= DATA =
== == ==

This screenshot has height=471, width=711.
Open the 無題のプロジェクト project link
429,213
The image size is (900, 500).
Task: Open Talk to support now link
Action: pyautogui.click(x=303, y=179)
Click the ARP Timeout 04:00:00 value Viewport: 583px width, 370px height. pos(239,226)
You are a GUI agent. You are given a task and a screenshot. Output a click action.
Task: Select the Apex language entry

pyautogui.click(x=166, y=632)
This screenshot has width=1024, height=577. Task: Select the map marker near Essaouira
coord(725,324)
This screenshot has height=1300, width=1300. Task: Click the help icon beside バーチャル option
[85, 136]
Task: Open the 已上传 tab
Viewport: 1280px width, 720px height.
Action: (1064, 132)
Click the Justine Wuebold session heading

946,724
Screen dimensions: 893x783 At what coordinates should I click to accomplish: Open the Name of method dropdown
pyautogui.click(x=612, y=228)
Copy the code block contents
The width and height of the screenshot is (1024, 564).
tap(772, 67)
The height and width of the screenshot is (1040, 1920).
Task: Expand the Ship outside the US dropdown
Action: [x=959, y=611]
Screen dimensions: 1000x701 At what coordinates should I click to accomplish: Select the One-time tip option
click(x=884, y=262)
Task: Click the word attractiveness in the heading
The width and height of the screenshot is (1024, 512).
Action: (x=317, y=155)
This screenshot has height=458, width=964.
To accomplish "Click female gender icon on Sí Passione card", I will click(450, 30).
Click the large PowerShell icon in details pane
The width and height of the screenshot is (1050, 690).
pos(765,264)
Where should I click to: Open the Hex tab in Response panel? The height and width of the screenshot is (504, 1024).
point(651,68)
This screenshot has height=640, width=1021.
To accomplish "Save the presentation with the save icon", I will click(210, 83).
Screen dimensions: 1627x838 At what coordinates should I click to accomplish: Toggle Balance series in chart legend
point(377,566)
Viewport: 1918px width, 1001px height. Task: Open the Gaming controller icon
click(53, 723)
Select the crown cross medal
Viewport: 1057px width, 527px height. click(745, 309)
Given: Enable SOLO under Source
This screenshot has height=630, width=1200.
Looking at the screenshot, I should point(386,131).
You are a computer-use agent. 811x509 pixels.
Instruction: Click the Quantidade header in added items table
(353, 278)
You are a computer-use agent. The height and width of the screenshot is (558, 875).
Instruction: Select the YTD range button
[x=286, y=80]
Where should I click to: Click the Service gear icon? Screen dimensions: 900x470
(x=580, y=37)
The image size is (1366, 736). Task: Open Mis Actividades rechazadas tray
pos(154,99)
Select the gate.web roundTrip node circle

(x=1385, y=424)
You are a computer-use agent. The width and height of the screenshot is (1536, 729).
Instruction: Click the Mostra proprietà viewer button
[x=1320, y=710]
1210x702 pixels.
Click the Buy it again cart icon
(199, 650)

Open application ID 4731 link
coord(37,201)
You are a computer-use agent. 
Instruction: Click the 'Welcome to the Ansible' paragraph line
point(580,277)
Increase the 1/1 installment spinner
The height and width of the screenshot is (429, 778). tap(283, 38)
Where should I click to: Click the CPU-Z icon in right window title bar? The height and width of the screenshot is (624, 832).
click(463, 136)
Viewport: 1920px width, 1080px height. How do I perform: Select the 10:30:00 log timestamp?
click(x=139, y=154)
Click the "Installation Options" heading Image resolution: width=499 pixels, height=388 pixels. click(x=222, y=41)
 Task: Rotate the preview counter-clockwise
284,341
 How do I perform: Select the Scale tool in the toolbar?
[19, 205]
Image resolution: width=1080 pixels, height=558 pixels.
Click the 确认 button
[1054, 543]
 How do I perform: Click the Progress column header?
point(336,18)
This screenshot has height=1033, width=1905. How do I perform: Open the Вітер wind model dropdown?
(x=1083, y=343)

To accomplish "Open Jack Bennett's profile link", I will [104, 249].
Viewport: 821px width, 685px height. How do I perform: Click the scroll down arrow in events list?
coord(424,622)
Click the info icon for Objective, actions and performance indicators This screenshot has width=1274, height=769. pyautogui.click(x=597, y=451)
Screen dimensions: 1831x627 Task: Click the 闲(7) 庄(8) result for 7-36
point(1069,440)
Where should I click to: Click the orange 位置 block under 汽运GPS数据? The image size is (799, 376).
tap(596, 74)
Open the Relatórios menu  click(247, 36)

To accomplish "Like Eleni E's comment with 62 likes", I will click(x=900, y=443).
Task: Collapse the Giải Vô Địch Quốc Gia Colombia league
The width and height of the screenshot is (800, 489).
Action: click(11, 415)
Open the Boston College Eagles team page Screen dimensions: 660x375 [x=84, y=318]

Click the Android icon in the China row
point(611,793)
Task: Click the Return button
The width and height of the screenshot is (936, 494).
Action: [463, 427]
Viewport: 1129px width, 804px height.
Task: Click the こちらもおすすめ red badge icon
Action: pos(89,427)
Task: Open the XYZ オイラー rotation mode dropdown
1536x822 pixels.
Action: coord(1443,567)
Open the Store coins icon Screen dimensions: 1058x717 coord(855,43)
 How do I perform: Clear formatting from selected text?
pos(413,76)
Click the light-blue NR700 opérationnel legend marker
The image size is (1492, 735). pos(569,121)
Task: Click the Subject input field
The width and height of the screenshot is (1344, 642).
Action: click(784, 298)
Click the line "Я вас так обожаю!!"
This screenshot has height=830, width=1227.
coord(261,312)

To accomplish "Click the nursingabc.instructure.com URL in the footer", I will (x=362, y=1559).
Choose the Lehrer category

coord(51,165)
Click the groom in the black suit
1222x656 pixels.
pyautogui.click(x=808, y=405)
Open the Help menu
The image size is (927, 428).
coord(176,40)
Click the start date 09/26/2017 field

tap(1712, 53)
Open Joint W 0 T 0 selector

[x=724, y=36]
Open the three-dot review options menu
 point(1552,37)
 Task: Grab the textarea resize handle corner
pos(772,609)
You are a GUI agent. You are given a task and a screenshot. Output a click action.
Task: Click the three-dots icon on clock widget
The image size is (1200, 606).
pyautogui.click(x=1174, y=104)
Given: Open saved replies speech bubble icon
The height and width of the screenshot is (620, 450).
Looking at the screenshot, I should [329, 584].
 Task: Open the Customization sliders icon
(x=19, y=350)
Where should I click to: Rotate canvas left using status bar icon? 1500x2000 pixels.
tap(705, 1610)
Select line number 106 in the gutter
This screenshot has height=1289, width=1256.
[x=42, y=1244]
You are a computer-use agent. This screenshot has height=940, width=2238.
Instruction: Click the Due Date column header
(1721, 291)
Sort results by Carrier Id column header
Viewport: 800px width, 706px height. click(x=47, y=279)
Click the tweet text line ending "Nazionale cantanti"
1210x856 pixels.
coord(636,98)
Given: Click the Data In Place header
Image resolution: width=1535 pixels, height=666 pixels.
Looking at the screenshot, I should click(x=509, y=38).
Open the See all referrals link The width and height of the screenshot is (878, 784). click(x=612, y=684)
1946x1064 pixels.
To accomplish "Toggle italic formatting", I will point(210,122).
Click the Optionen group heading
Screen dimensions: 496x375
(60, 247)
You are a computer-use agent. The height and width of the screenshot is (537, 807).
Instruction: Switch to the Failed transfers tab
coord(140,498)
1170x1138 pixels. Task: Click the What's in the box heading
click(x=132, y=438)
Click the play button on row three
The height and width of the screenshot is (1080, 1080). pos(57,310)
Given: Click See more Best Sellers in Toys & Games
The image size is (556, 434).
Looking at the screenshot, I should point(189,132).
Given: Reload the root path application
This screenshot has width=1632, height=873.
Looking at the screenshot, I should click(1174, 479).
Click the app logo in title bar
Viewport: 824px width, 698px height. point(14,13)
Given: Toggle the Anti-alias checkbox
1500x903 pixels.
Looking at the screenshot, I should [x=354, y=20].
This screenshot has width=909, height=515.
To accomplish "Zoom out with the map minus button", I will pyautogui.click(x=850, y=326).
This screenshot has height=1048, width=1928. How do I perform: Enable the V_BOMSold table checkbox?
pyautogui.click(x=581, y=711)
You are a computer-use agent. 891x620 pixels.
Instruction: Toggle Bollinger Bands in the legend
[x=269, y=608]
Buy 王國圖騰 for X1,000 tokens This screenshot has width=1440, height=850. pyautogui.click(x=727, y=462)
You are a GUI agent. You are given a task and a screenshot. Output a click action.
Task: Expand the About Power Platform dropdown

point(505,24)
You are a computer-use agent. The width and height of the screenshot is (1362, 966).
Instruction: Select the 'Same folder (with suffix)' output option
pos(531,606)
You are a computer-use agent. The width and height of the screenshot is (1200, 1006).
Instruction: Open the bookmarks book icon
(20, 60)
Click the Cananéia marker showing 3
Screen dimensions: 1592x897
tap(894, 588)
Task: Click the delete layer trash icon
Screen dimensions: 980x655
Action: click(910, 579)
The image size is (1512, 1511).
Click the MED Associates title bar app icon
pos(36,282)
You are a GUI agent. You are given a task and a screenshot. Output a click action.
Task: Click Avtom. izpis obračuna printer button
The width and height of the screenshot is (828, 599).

== == ==

= WORK REQUEST =
Reproduce exactly the lines that run from the start of the records to the line with "Given: Enable SOLO under Source", both included.

= THE ANSWER =
This screenshot has height=471, width=711.
Open the 無題のプロジェクト project link
429,213
The image size is (900, 500).
Task: Open Talk to support now link
Action: pyautogui.click(x=303, y=179)
Click the ARP Timeout 04:00:00 value Viewport: 583px width, 370px height. pos(239,226)
You are a GUI agent. You are given a task and a screenshot. Output a click action.
Task: Select the Apex language entry

pyautogui.click(x=166, y=632)
This screenshot has width=1024, height=577. Task: Select the map marker near Essaouira
coord(725,324)
This screenshot has height=1300, width=1300. Task: Click the help icon beside バーチャル option
[85, 136]
Task: Open the 已上传 tab
Viewport: 1280px width, 720px height.
Action: (1064, 132)
Click the Justine Wuebold session heading

946,724
Screen dimensions: 893x783 At what coordinates should I click to accomplish: Open the Name of method dropdown
pyautogui.click(x=612, y=228)
Copy the code block contents
The width and height of the screenshot is (1024, 564).
tap(772, 67)
The height and width of the screenshot is (1040, 1920).
Task: Expand the Ship outside the US dropdown
Action: [x=959, y=611]
Screen dimensions: 1000x701 At what coordinates should I click to accomplish: Select the One-time tip option
click(x=884, y=262)
Task: Click the word attractiveness in the heading
The width and height of the screenshot is (1024, 512).
Action: (x=317, y=155)
This screenshot has height=458, width=964.
To accomplish "Click female gender icon on Sí Passione card", I will click(450, 30).
Click the large PowerShell icon in details pane
The width and height of the screenshot is (1050, 690).
pos(765,264)
Where should I click to: Open the Hex tab in Response panel? The height and width of the screenshot is (504, 1024).
point(651,68)
This screenshot has height=640, width=1021.
To accomplish "Save the presentation with the save icon", I will click(210, 83).
Screen dimensions: 1627x838 At what coordinates should I click to accomplish: Toggle Balance series in chart legend
point(377,566)
Viewport: 1918px width, 1001px height. Task: Open the Gaming controller icon
click(53, 723)
Select the crown cross medal
Viewport: 1057px width, 527px height. click(745, 309)
Given: Enable SOLO under Source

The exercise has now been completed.